There will be nothing automatically stored on your node so you won't
automatically share anything. Things you fetch via `get` or `cat` will be
stored and shared temporarily, until a repository garbage collection runs.
`pinning` a hash keeps this content around for as your repository exists, even
if you run gc.

> It uses a DHT, does that mean my machine becomes part of the routeing
> system?

By default, yes, you'll help route the location of content and other such
records.

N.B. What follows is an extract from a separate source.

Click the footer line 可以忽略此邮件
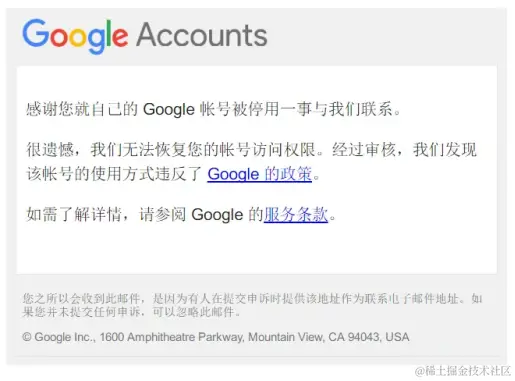The width and height of the screenshot is (515, 381). coord(196,312)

You can run the daemon in `dhtclient` mode instead, and just read the
dht without helping providing any routing though, by doing `ipfs daemon
--routing=dhtclient`

>I'm having a hard time finding a simple explanation of the basic operation of
the IPFS - are there already ELI5 documents?

Best place to get started: [https://flyingzumwalt.gitbooks.io/decentralized-
web-primer/c...](https://flyingzumwalt.gitbooks.io/decentralized-web-
primer/content/)

Also, check out the community at
[https://discuss.ipfs.io](https://discuss.ipfs.io) as there are many people
ready to answer any questions there.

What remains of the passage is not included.